Quel zoom choisir pour ce documentaire, pour ce clip, pour cette fiction, lorsque l’on cherche des optiques multifocales peu encombrantes et pas trop lourdes? Ou parce qu’on part tourner loin, parce que le financement contraint de partir en équipe légère ou avec un équipement réduit ?

Nous sommes nombreux à nous poser et nous reposer ces questions régulièrement… Que va-t-on alors privilégier ? L’ouverture ? La couverture focale (le range) ? Selon le projet, est-ce que la stabilisation devient un impératif ? Pourquoi choisir des optiques photo versus des optiques « de cinéma » ?

Quel zoom pour quel projet ?

Depuis la grande convergence qui a vu les équipements traditionnels du cinéma, de la vidéo et de photographie se combiner pour plonger les chefs opérateurs dans le cinéma numérique, chaque nouvelle caméra, chaque nouveau capteur, chaque nouvelle optique repose les questions de l’accessoirisation, de la praticité, et in fine de notre façon de produire des images dans des contextes de production qui se transforment eux-mêmes avec les évolutions des modes de diffusion.

Malgré le fait que nos images soient de plus en plus regardées sur les écrans des ordinateurs et des smartphones, leur qualité technique et le soin que nous apportons à leur production deviennent toujours plus exigeants, tant le grand public, cinéphile ou non, s’habitue à voir en petit des superproductions pourtant destinées auparavant au grand écran. En somme, même si cela semble paradoxal de tourner en 4K et plus pour que nos films soient vus sur des écrans de 5 pouces, le public est aujourd’hui capable de percevoir la qualité technique et artistique de l’image, quel que soit le type de projet.
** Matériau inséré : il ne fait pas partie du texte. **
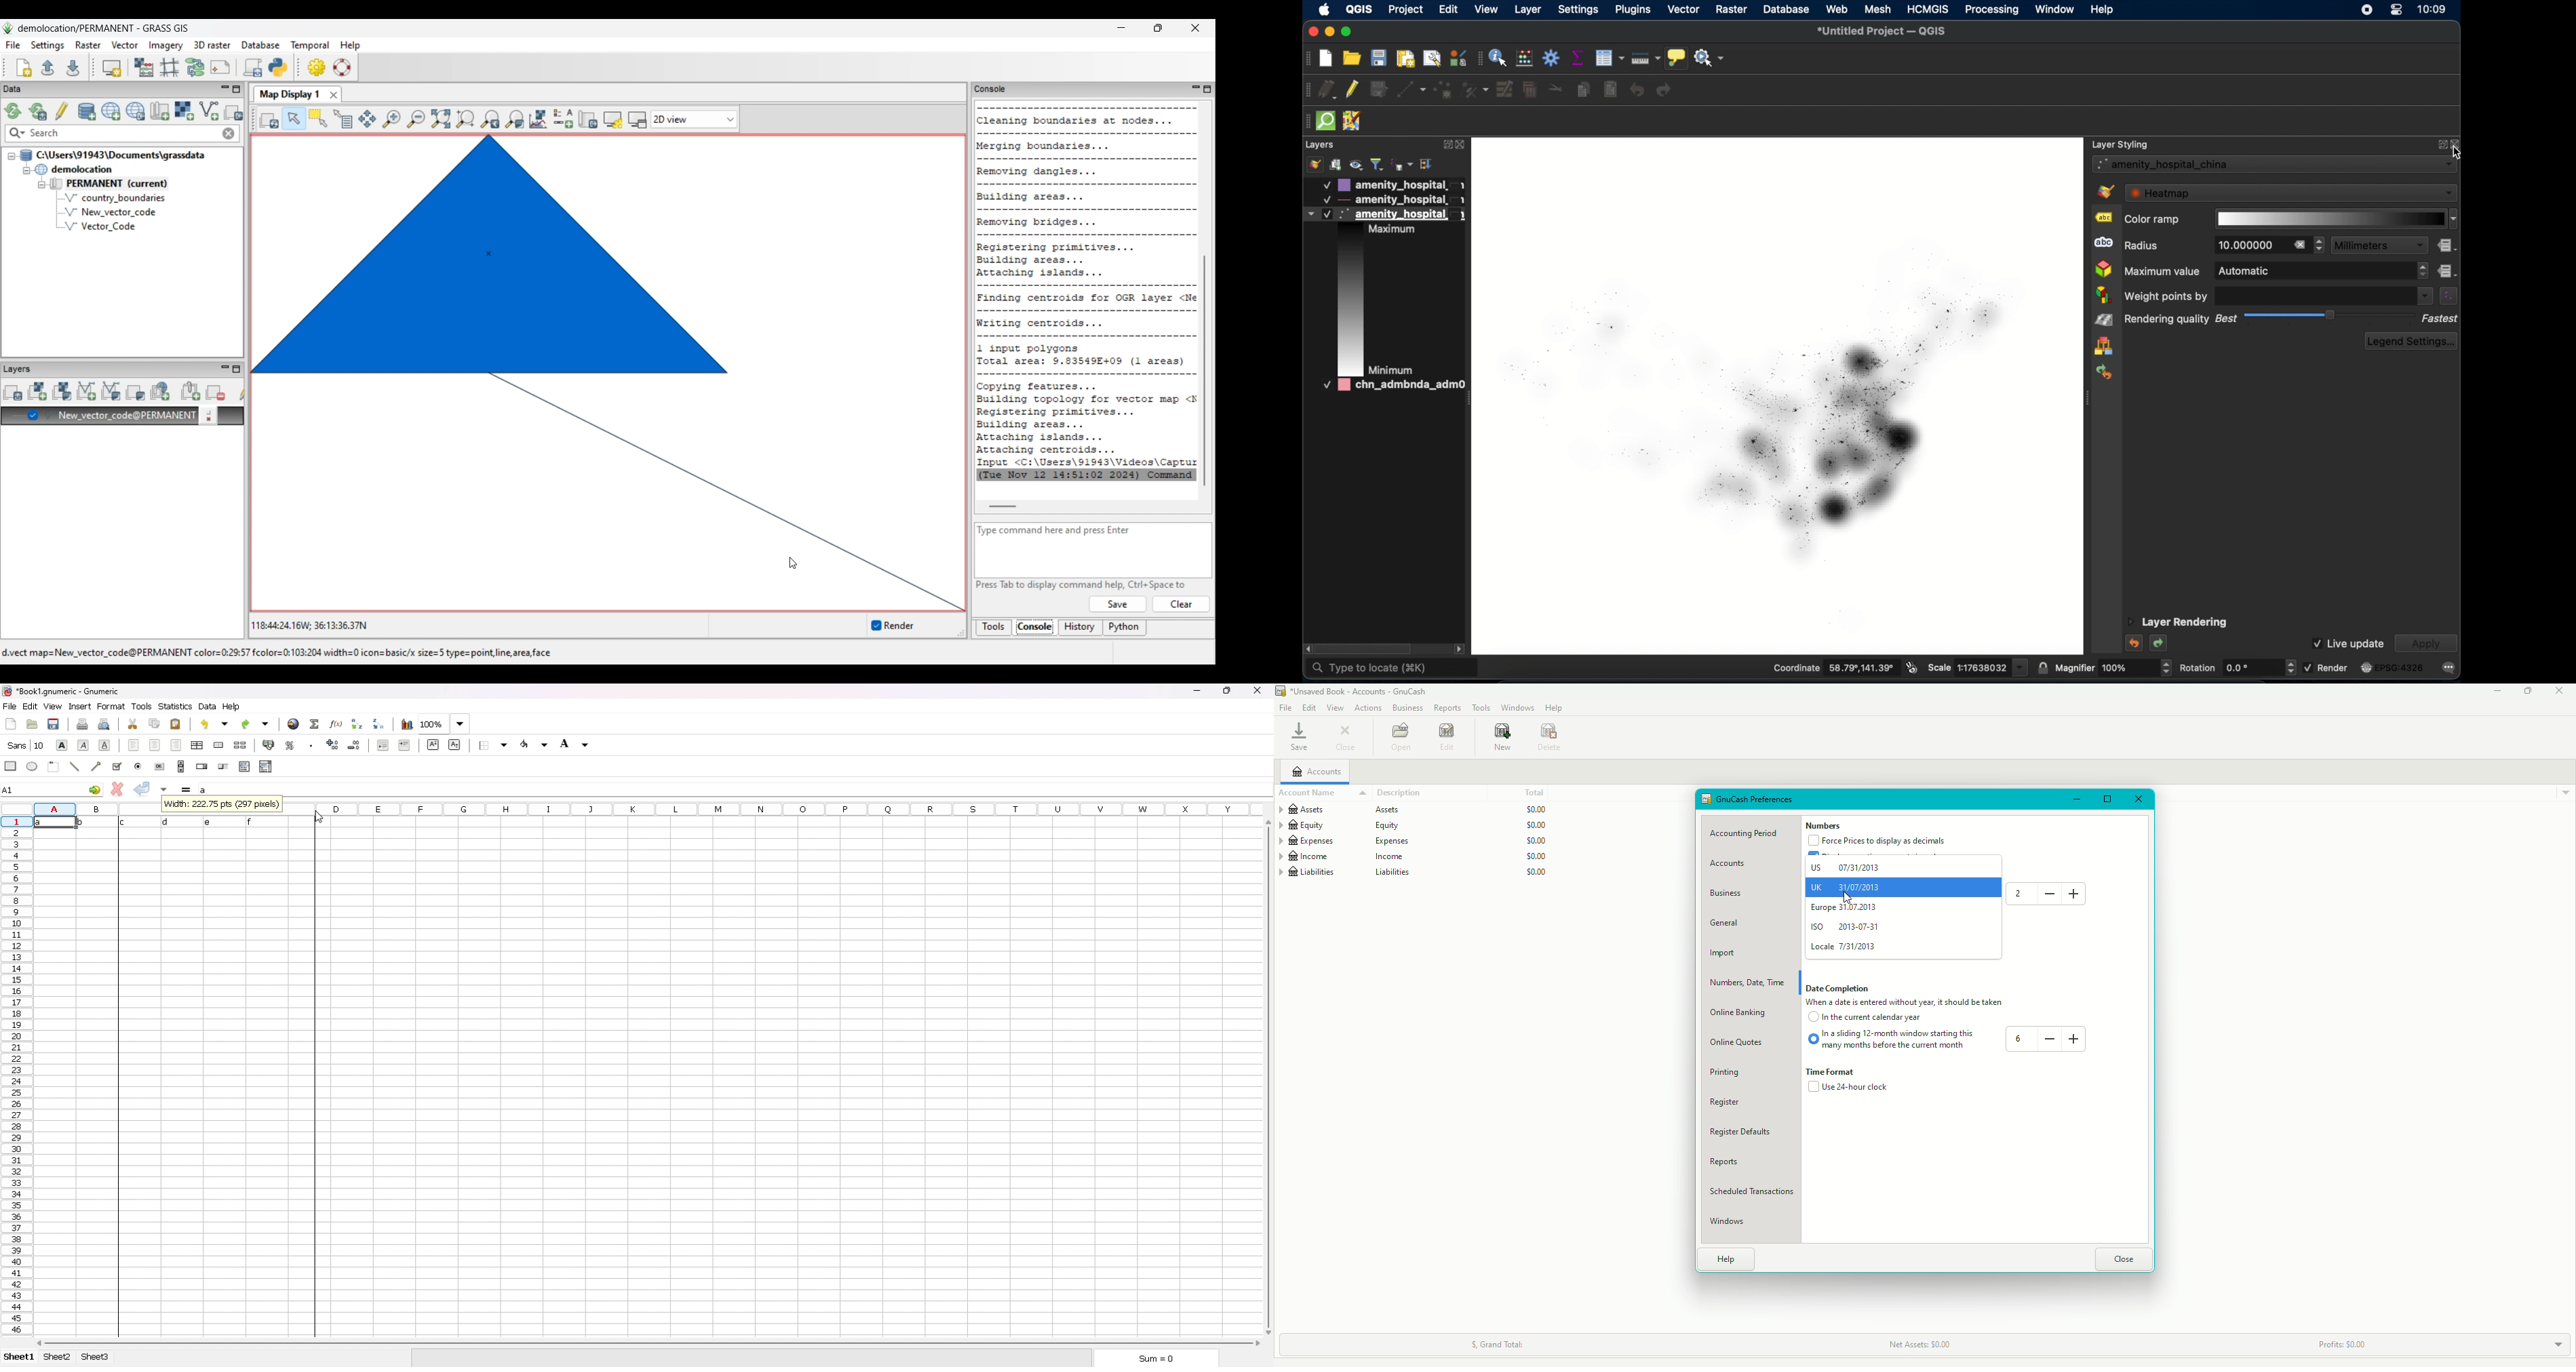 This screenshot has width=2576, height=1372. I want to click on toolbox, so click(1552, 58).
Ce qui au passage, et paradoxalement aussi, nous autorise plus que jamais à se jouer des attendus qualitatifs d’une image projetée sur grand écran, que l’on pourrait par exemple fabriquer avec son smartphone… Pourquoi pas, si l’histoire, le récit, la rendent pertinente?
Paradoxalement toujours, nous avons aussi compris que la taille du capteur ne correspondait pas à une définition « logique », le capteur des smartphones pouvant produire des vidéos 4K alors que le capteur S35 de l’Alexa Mini ne va pas au-delà du 3.2K…
Paradoxalement encore, nous avons fini par « dépasser » les dimensions du capteur S35, qui fut une référence commune, horizon ultime des caméras vidéo il y a de cela une quinzaine d’années, pour atteindre l’amplitude du capteur LF. Ce dernier, sous l’appellation 24×36, fut pendant longtemps le capteur le plus classique et populaire du monde de la photographie, dont les optiques sont pourtant censées être moins performantes que nos optiques de cinéma.
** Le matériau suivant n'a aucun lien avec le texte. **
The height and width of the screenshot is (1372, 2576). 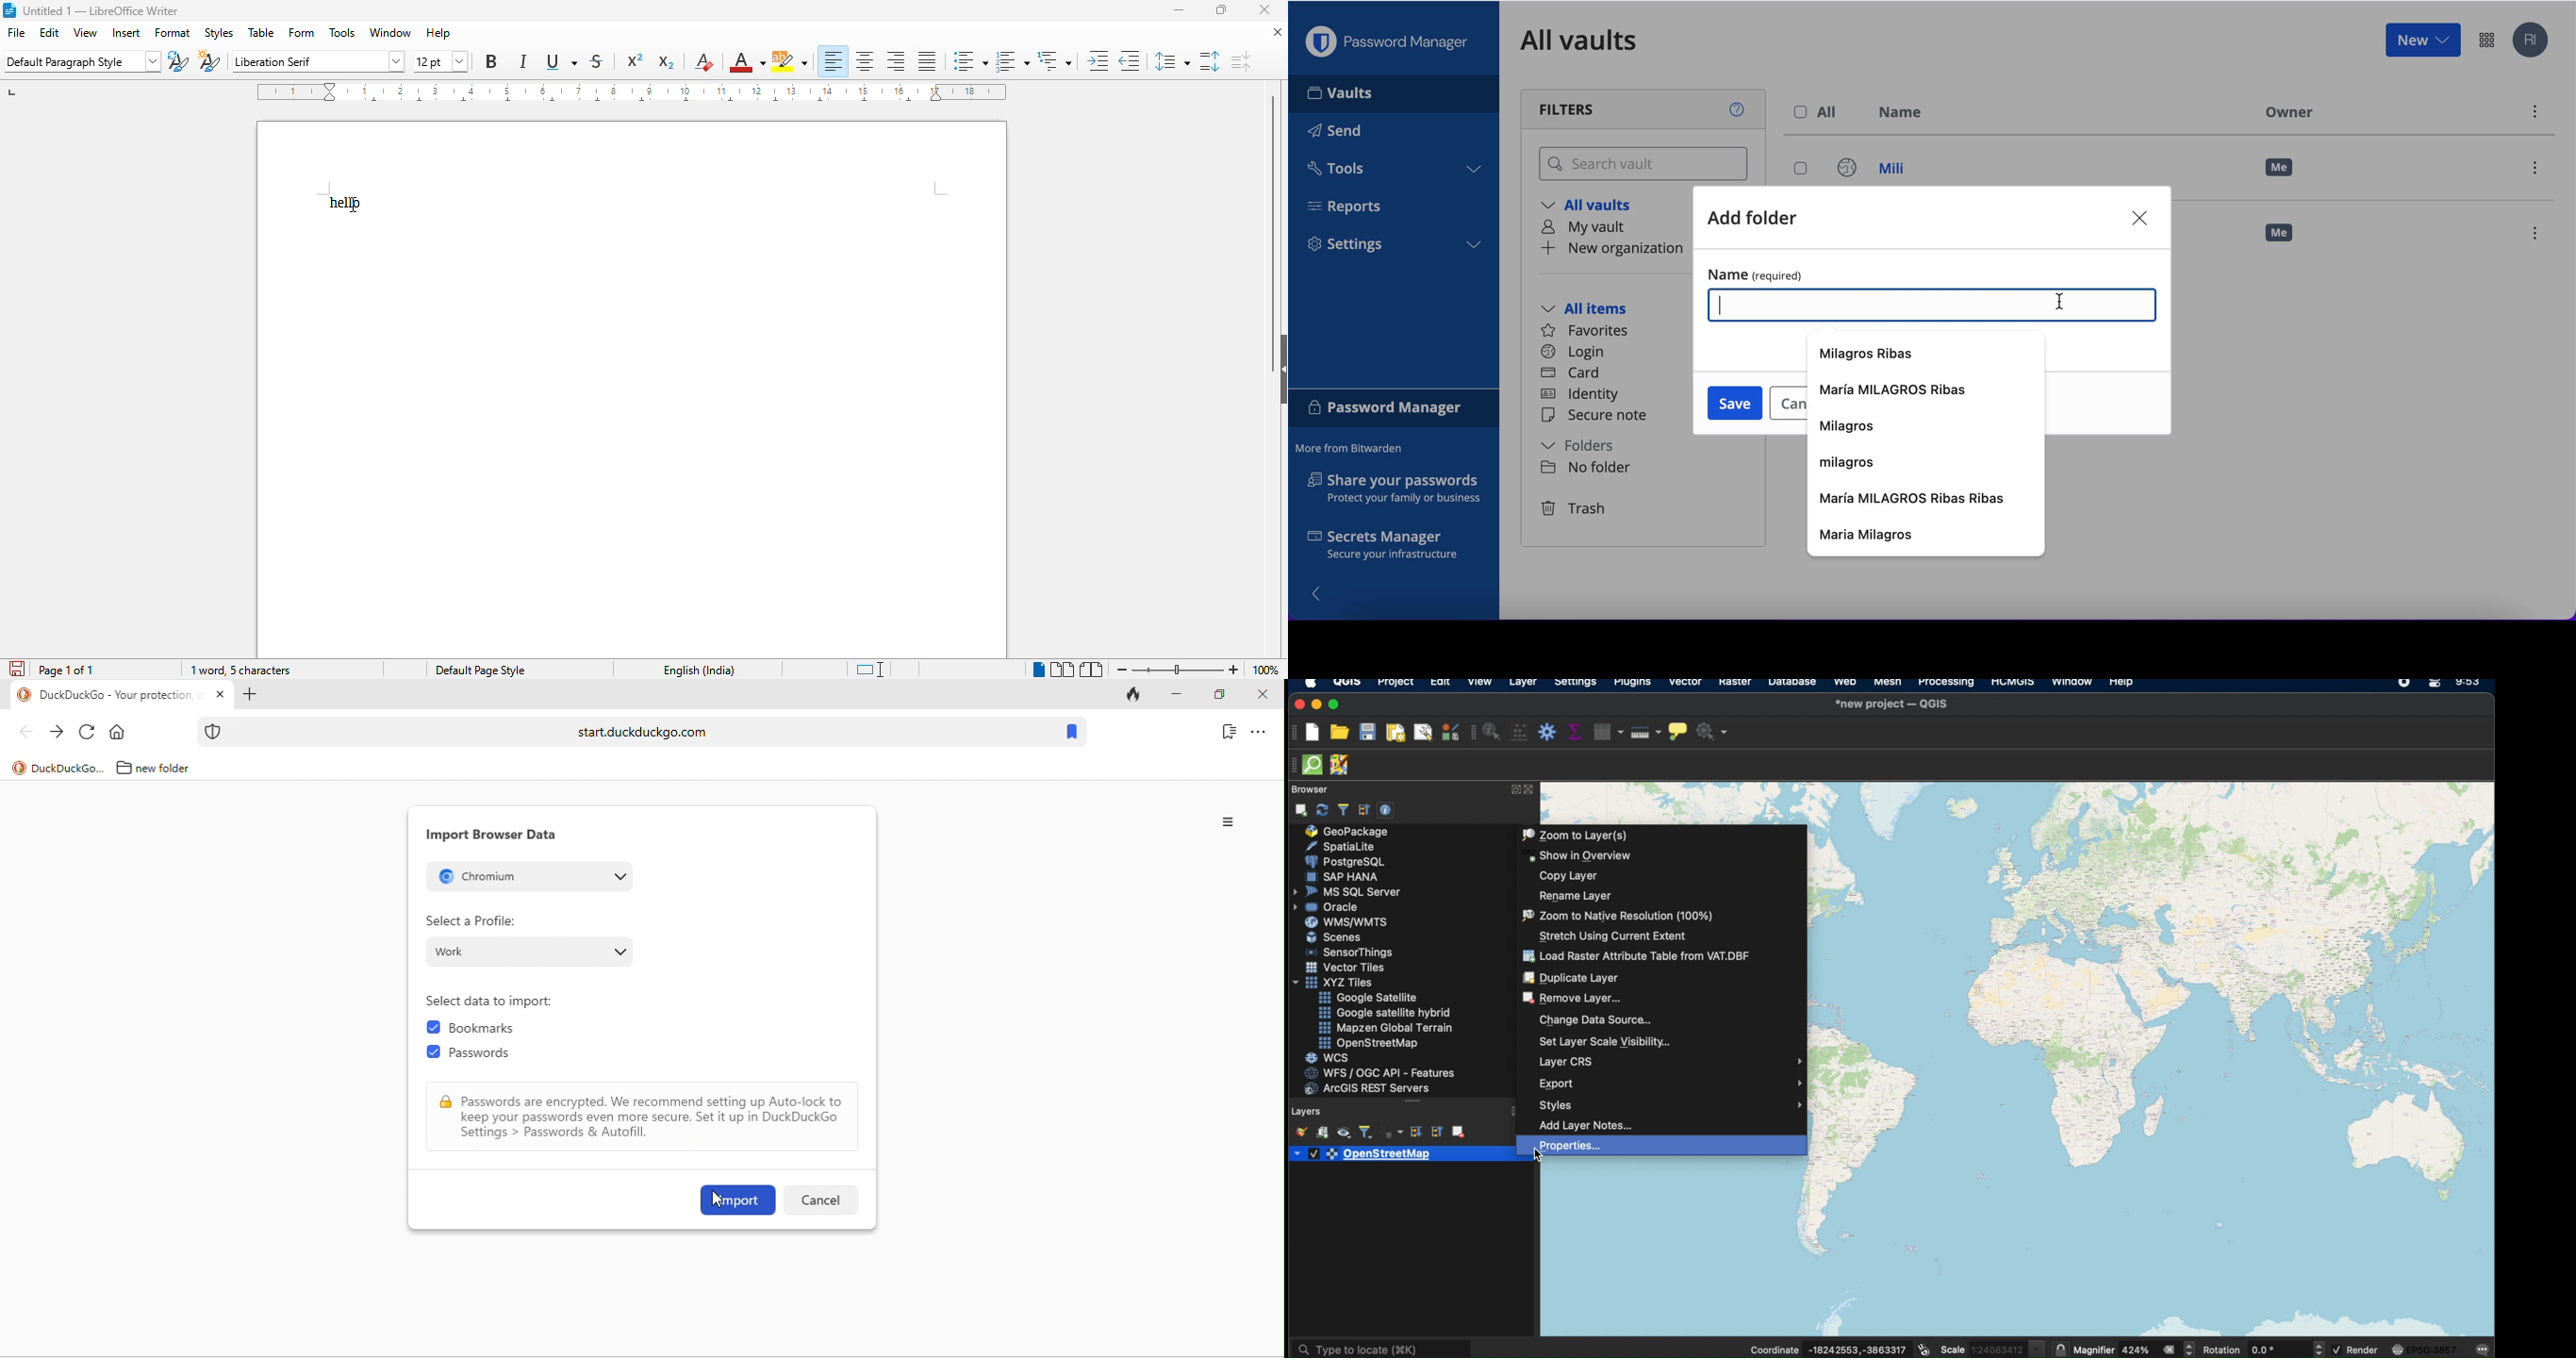 I want to click on show/hide panel, so click(x=1322, y=593).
Être chef opérateur aujourd’hui, c’est pouvoir composer avec une incroyable variété de caméras, de formats, d’optiques, et d’esthétiques induites, jouer avec du vintage authentique ou du vintage « contemporain » par exemple ! Et bien entendu « cinémoder » ou recarrosser une optique photo pour les besoins de la cause.
C’est très vrai pour les primes mais pour les zooms cela peut être plus délicat car la construction des zooms est plus complexe. On sait notamment qu’il y a peu de chances que les zooms photo restent parfocaux à l’usage, et le recalage (uniquement en SAV) est souvent bien trop coûteux pour être rentable. On sait aussi qu’en situation de tournage on préférera un diaph constant, ce qui élimine aussi une partie des zooms photo. Ces préambules étant exposés, comment faire son choix, pour partir en tournage avec des zooms légers et compacts ?

Un document de référence

Pour aller au-delà des brochures et des vidéos des constructeurs, nous avons voulu voir  ce qu’induisait concrètement le choix d’un ou plusieurs zooms lightweight, de façon empirique et impressionniste, sans jugement sur le rendu de l’image. Après tout, nous ne sommes pas ingénieurs, mais bien chefs-opérateurs, en prise avec la réalité du matériel tout autant qu’avec notre condition physique et notre manière de voir et de faire.
Nous vous proposons donc un panorama, à date, des zooms compact et « lightweight » disponibles en location en France. Vous trouverez via CE LIEN un document de référence, qui à défaut d’être exhaustif, constitue une base de réflexion.
Nous remercions notre partenaire PhotoCineRent, qui nous a accueilli pour ce passage en revue.

Les zooms Full Frame

Si la plupart des zooms photo de l’époque argentique sont « full frame » tout comme la plupart des zooms photo contemporains qui nous intéressent, il existe encore peu de zooms ciné FF, c’est à dire des zooms carrossés pour la prise de vues cinématographique dont le cercle image couvre les capteurs FF.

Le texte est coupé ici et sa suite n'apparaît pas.